Très jolie plage aussi, celle d'Akamaru, autre île 

inhabitée dont les agriculteurs se souviennent à la 

période de la récolte des oranges sauvages. 

                            


 

C'est sur Akamaru que débarquèrent les pères Laval et

Caret pour leur mission évangélistique, avant de se déplacer

d'îles en îles sur un radeau de fortune en proie à tous les

dangers. 

La chapelle primitive en feuilles de pandanu alors en vigueur

fut remplacée par l'actuelle église " notre dame de la paix"

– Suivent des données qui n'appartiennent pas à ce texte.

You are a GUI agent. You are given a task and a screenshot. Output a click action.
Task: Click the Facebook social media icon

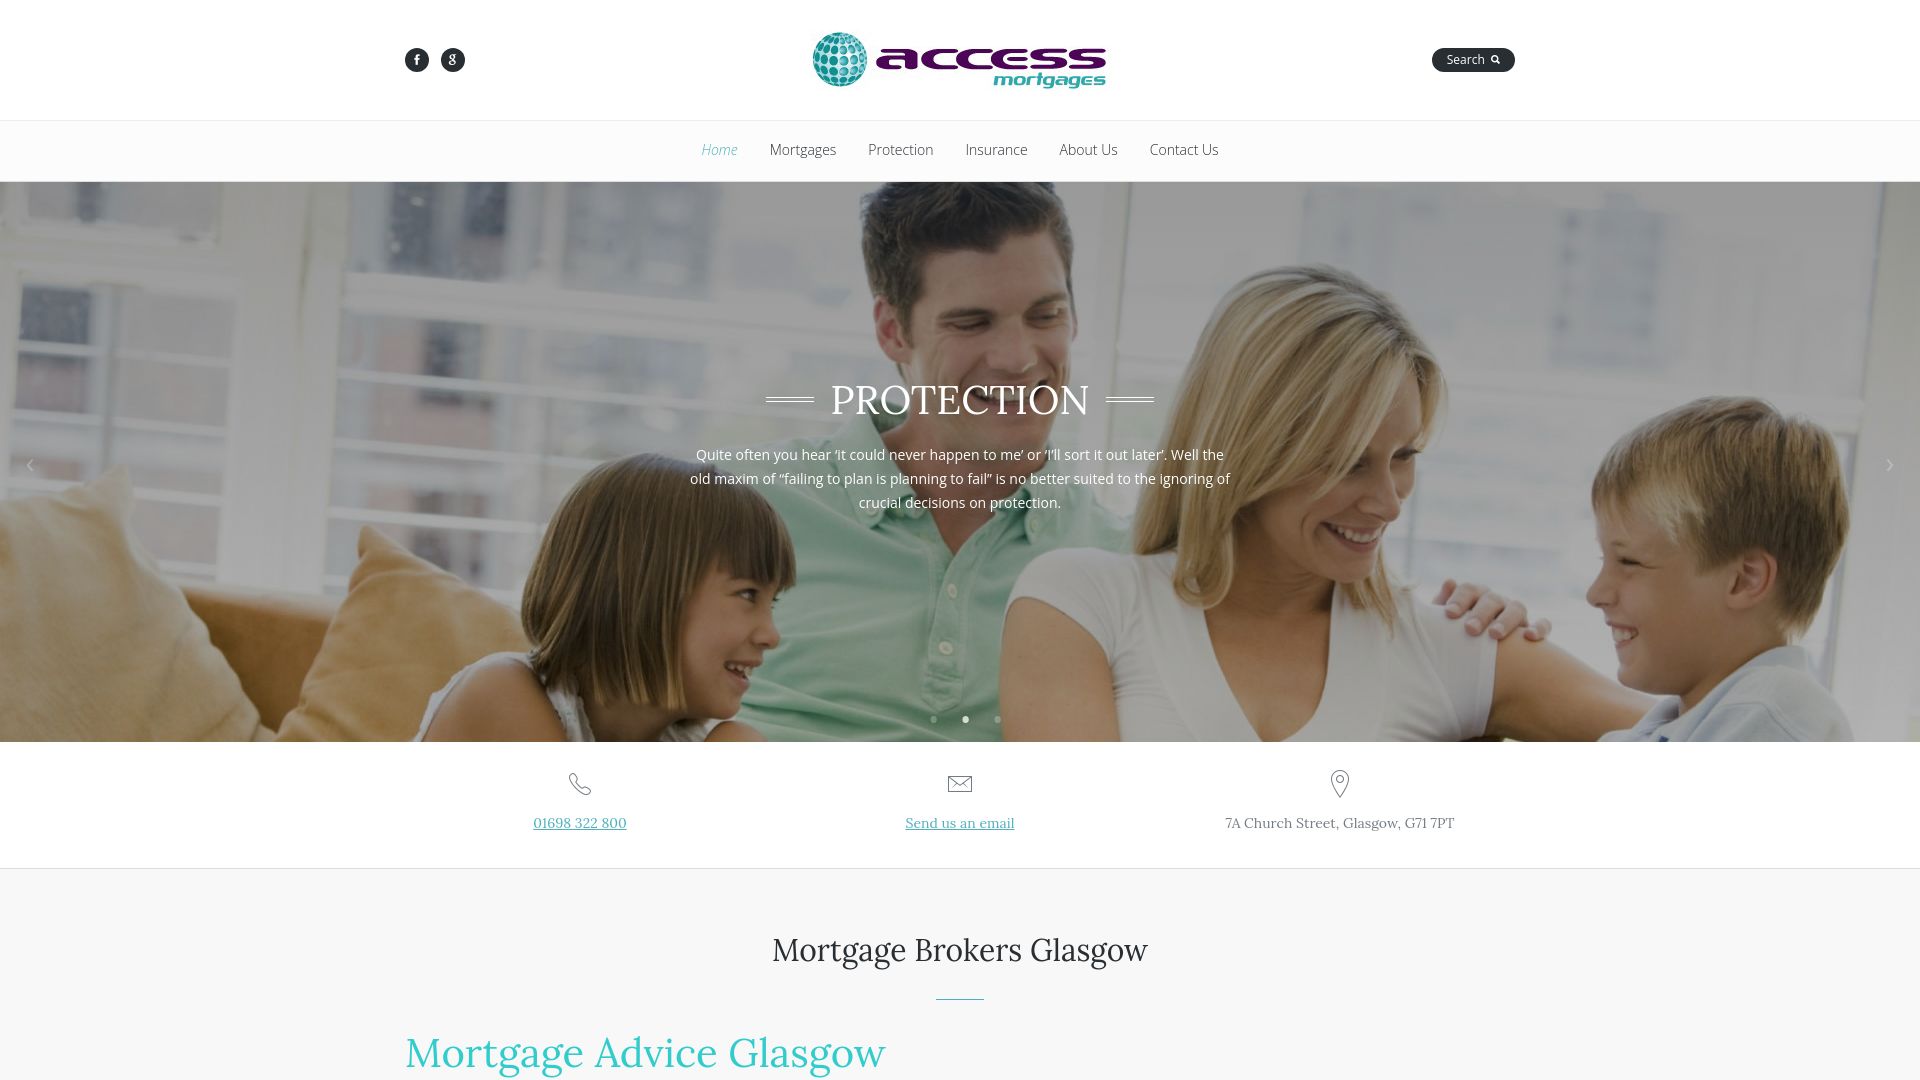417,59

munis de ses deux clochers dissymétriques et d'un porche

à colonnes.

 

 

On dit que la prophétesse Toapere avait prédit la naissance 

d'une religion nouvelle, ce qui favorisa l'intégration des 

missionnaires malgré le mauvais accueil que leur firent les

chefs mangaréviens. 

 


 

Cette période fut appelée " l'âge d'or" par le père Laval qui

parvint à convertir l'ensemble de la population en moins de

deux ans.

En effet, déjà sensibles aux rituels sacrés d'une part

et d'autre part, l'espace clos et l'éloignement de l'île aidant,

les autochtones se laisserent convaincre sans trop d'efforts

par le pouvoir et la rigidité ecclésiastiques de ces hommes

qui n'hésitaient pas à les excommunier si besoin au son

de la conque marine.

Ils laissèrent là aussi des constructions diverses: rues

pavées, églises et presbytères, écoles et ateliers, et aussi

le palais du roi en blocs de pierre et de corail acheminés par des

radeaux.

 

 

Par la suite, l'arrivée des marins et marchands attirés par 

le commerce de la nacre bouscula l'ordre ainsi établi. 

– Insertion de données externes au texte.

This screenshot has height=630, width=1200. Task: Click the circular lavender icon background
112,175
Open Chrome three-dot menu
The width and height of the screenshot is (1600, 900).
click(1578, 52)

La nature allait elle reprendre ses droits? 

 

Toujours est il que :

 

* l'ouverture du canal de Panama, qui voyait dans les Gambier

une escale de choix au coeur du Pacifique, n'eut pas raison

de ces faits historiques. 

 

* Par la suite, le père Laval, dut retourner à Papeete pour

cause de maladie.

 

* Et étrangement , le commerce de la nacre prit fin également à

cette période. 

 

* Enfin, l'annexion de la France fut prononcée . 

 

Si éveiller les consciences d'un peuple est une chose, il ne

justifie pas la destruction d'une culture ancestrale. 

On peut agir sur toute chose mais on aura jamais son âme. 

Et je pense que " mère nature " serait de mon avis. 

 



 

" les mémoires du père Laval"  relatant son épopée en

Océanie se lit parait il comme un livre d'aventures.